Hot Springs Star | Karen Yekel
HOT SPRINGS – While April was Organ Donation Month, it really is never too late to remind ourselves of the good we can do to offer up our vital organs and tissues to help save lives.
According to the organization Donate Life, “17 patients die each day awaiting a transplant because the organ they need is not available and currently there are more than 79,000 U.S. patients awaiting a transplant. But a single organ or tissue donor can help save the lives of as many as 50 people!”
Paula Edwards of Hot Springs knows the far-reaching effects of organ donation. Six months ago, she received a new liver and is now a living, breathing proponent of organ donation.

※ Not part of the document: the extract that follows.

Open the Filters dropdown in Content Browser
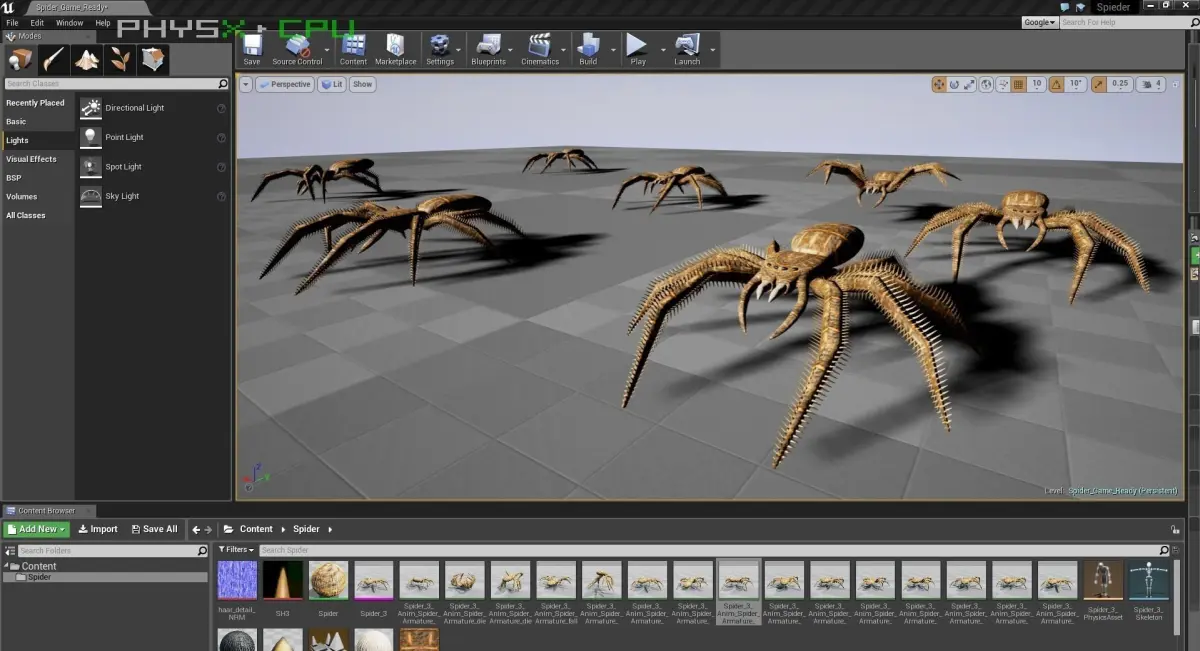The image size is (1200, 651). [236, 550]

At age 13, Edwards received a blood transfusion after surgery to remove fistulas from her neck. A fistula is a passage between an organ and the skin. Doctors at the time felt that removal of these openings was the treatment of choice. “I lost a lot of blood,” she said, and the resulting transfusion is what she and her family believes caused the Hepatitis C with which she was diagnosed in 1992.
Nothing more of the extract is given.